Suppose your curve is $\alpha: [a, b] \to \Bbb R^2$. For $t \in [a, b]$, define $$ q(t) = \int_a^t \| a'(s) \| ds. $$ You can see that $q(t)$ represents "how long is $\alpha$ from $a$ up to $t$".
What can you say about the function $q$?
$q(a) = 0$.
$q'(t) = \| \alpha'(t) \| > 0$ for every $t \in (a, b)$, by the fundamental theorem of calculus.
Define $L = q(b)$ to be the length of the whole curve.

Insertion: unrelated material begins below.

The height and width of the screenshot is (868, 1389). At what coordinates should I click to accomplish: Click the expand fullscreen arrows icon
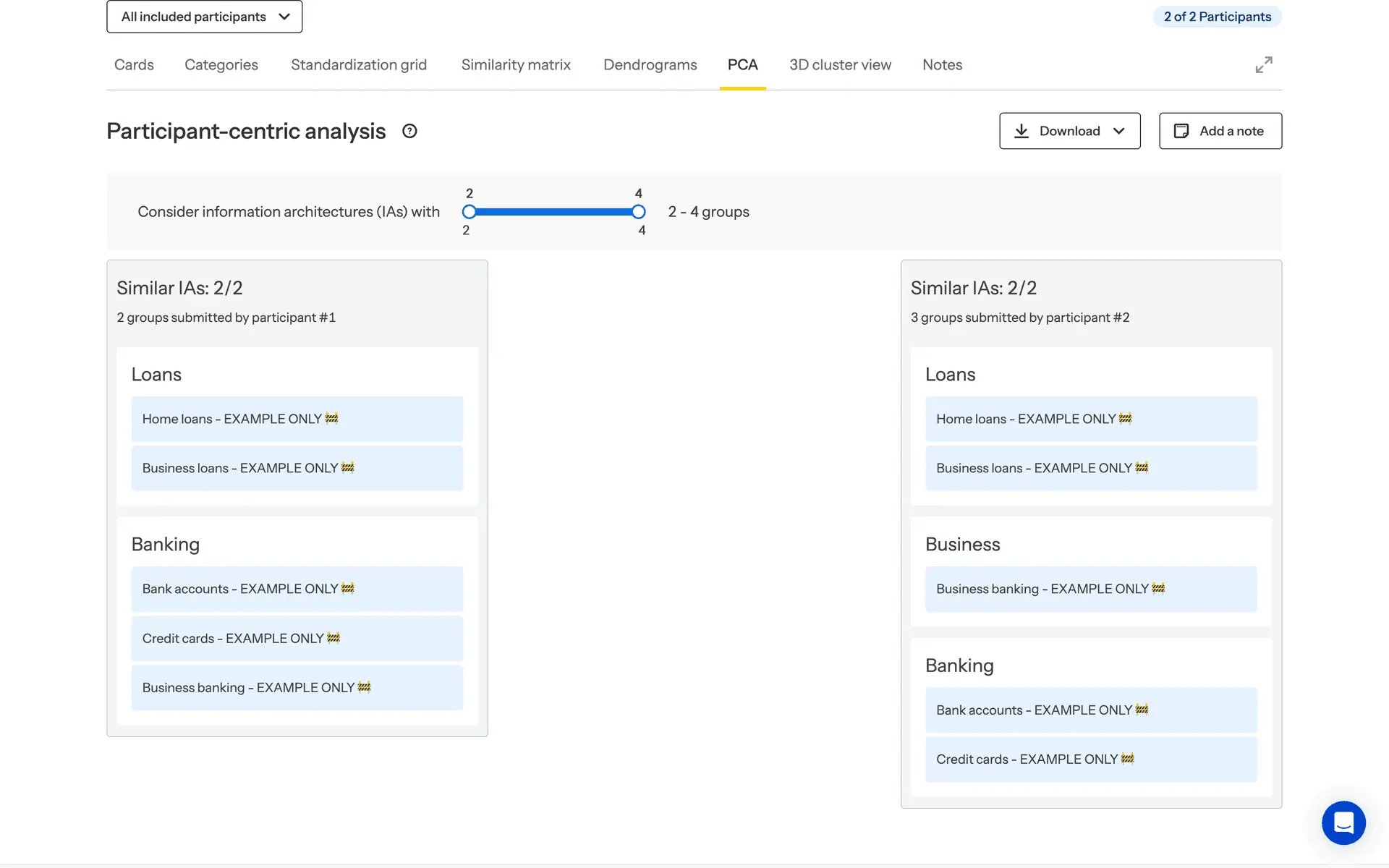[x=1263, y=65]
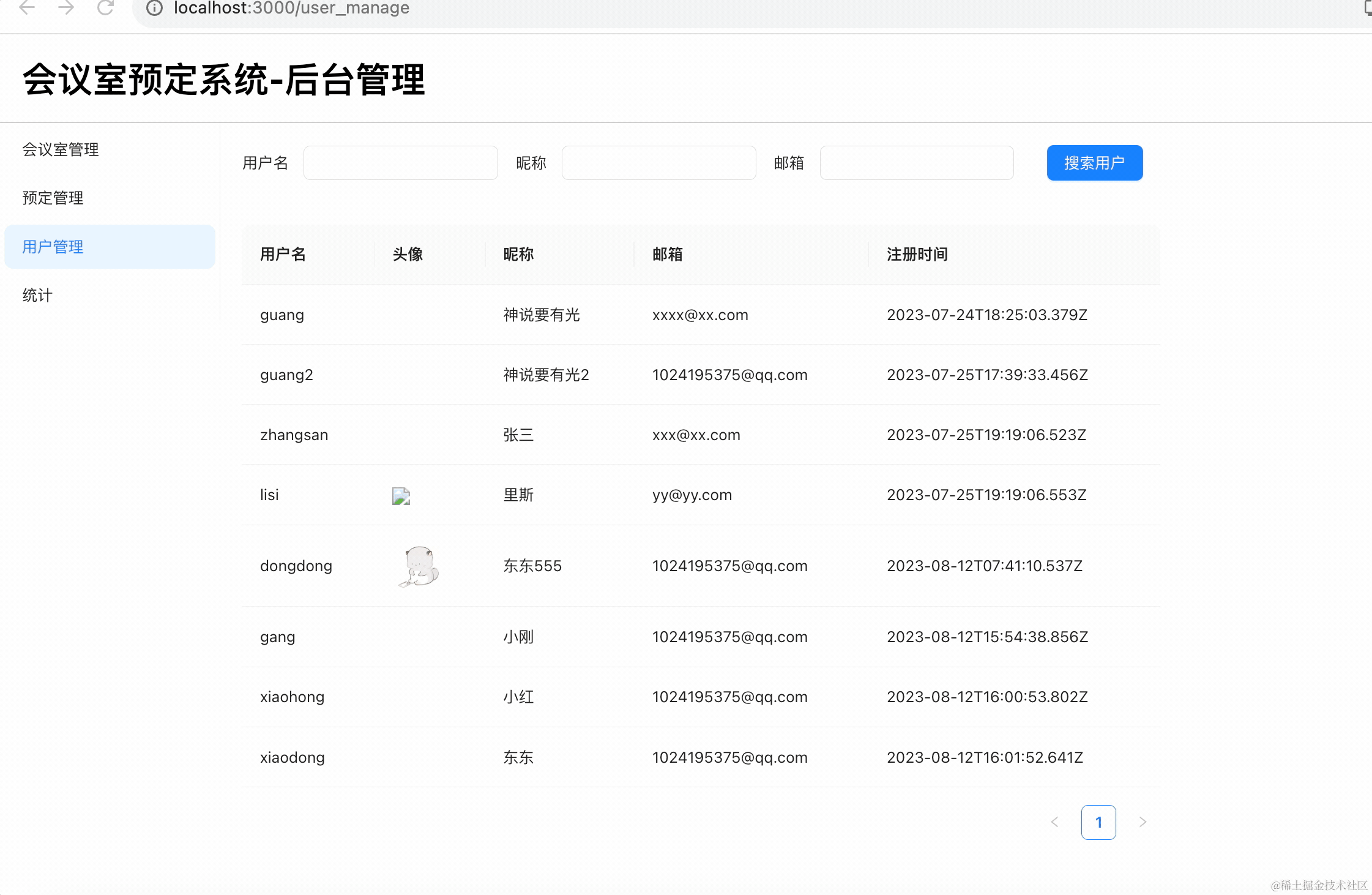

Now: $q: [a, b] \to [0, L]$ is an increasing continuous function onto its codomain; hence it has an inverse function $u: [0, L] \to [a, b]$. We may not be able to easily write down the inverse, but it's there. And the derivative of $u$ at a point is (by the inverse function theorem) given by: $$ u'(t) = \frac{1}{q'(q^{-1}(t))} = \frac{1}{q'(u(t))} = \frac{1}{\|a'(u(t))\|}. $$
Hold that thought.
Now let $$ \beta: [0, L] \to \Bbb R^2 : t \mapsto \alpha(u(t)). $$ Clearly $\beta$ traverses the same path as $\alpha$. But what's $\beta'(t)$? It is, by the chain rule, \begin{align} \beta'(t) &= \alpha'(u(t)) \cdot u'(t)\\ &= \alpha'(u(t)) \cdot \frac{1}{\| \alpha'(u(t))\|}, \end{align} which is a unit vector. QED.